Now that we have our sequence of patch embeddings, there are two crucial additions we need to make:

  1. The CLS (Classification) Token: The CLS token is like a "designated summarizer". It's a special, learnable vector which knows everythiong about our sequence of patch embeddings. Its job is to accumulate global information from all the patches and eventually be used for classification.
  2. Positional Encoding: When you read a sentence, the order of words matters. "Dog bites man" is very different from "Man bites dog." Similarly, the spatial position of a patch in an image is crucial. Transformers, by themselves, don't inherently understand order. That's where positional encoding comes in. We add a learnable vector to each patch embedding, unique to its position, so the model knows where each patch belongs in the scheme of the image.

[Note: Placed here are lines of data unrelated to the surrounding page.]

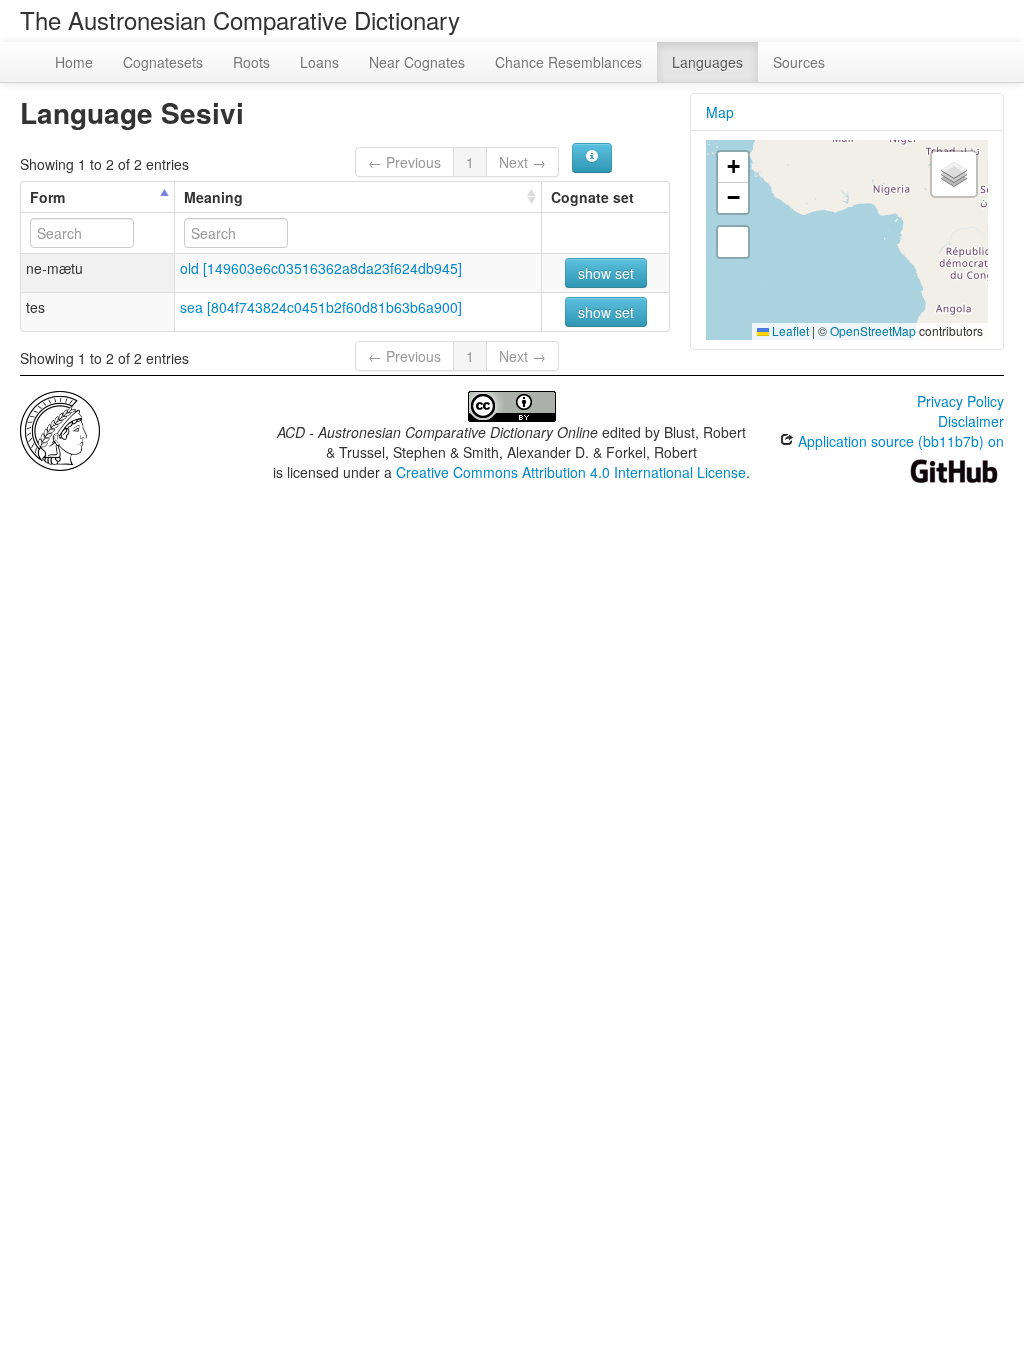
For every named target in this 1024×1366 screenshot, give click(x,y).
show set (606, 273)
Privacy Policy (960, 401)
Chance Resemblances (568, 62)
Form (47, 197)
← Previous (404, 162)
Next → (522, 162)
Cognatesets (163, 62)
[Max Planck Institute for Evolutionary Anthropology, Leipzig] (60, 429)
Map (720, 112)
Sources (799, 62)
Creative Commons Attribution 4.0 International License (571, 472)
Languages (707, 62)
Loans (319, 62)
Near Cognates (417, 62)
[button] (733, 167)
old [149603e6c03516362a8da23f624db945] (321, 268)
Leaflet (789, 330)
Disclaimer (971, 421)
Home (74, 62)
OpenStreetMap (873, 330)
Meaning (213, 197)
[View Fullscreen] (733, 242)
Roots (251, 62)
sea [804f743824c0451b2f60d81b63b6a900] (321, 307)
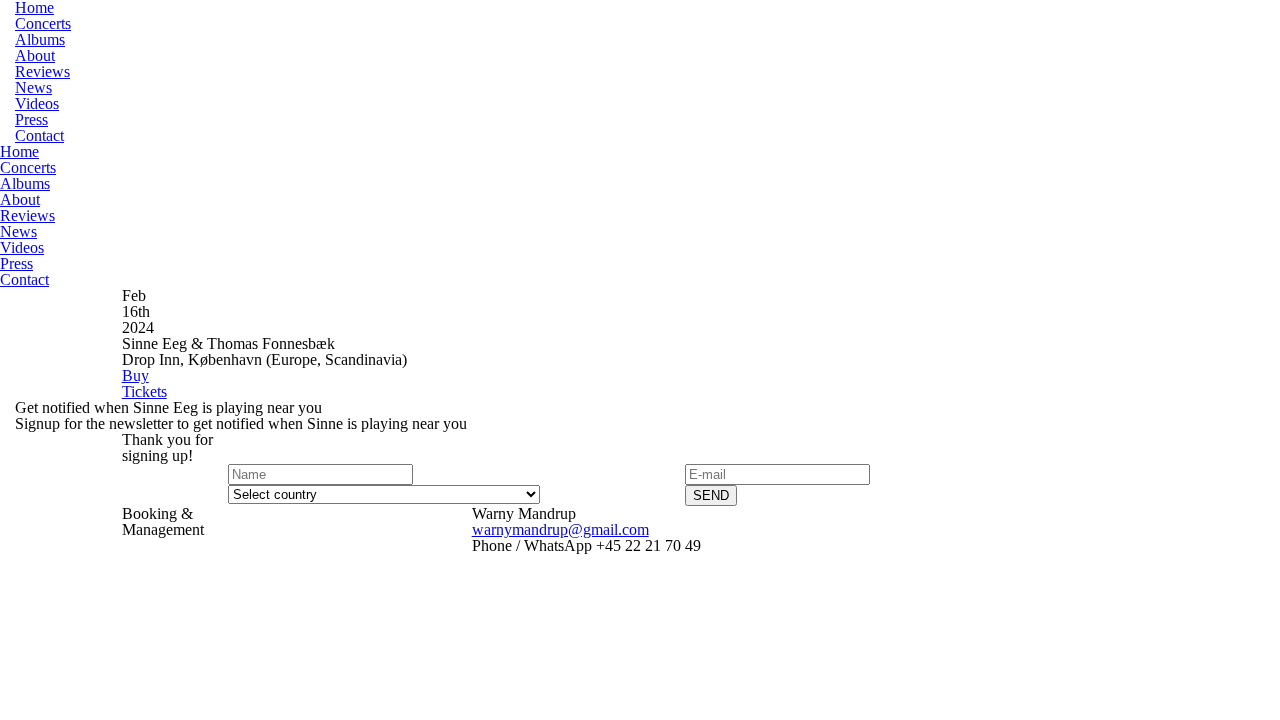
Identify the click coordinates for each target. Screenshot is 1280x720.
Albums (40, 39)
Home (19, 151)
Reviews (42, 71)
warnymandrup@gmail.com (560, 529)
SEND (711, 495)
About (35, 55)
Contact (39, 135)
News (33, 87)
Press (31, 119)
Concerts (43, 23)
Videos (37, 103)
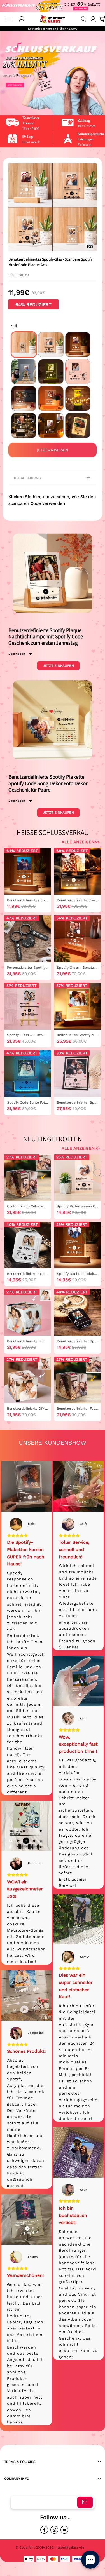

class PositionalEncoder(nn.Module):
    def __init__(self, image_size, patch_size, hidden_dim):
        super().__init__()
        
        # num_patches = 49 for MNIST
        num_patches = (image_size ** 2) // (patch_size ** 2)

        self.cls_token = torch.nn.Parameter(
            torch.normal(mean=0, std=0.02, size=(1, 1, hidden_dim))
        )

        # shape: (1, 50, 8), all patches and cls token. 
        # We do it learnable, but can use sinusod fixed encodings
        self.positional_embeddings = torch.nn.Parameter(
            torch.normal(mean=0, std=0.02, size=(1, num_patches + 1, hidden_dim))
        )

    def forward(self, patch_embeddings):
        cls_token = self.cls_token.expand(patch_embeddings.size(0), -1, -1)
        cls_patch_embeddings = torch.cat((cls_token, patch_embeddings), dim=1)
        return cls_patch_embeddings + self.positional_embeddings
                            

Breaking it down:

  • self.cls_token: This is our special classification token, initialized randomly and will be learned during training. We expand it to match the batch size.
  • torch.cat(...): We concatenate the CLS token with our patch embeddings along the sequence dimension. Now our sequence is (batch_size, num_patches + 1, hidden_dim).
  • self.positional_embeddings: Similar to the CLS token, these are learnable embeddings for each position. We simply add them to our combined (CLS + patch) embeddings. This simple addition is how the model gets its sense of order and location.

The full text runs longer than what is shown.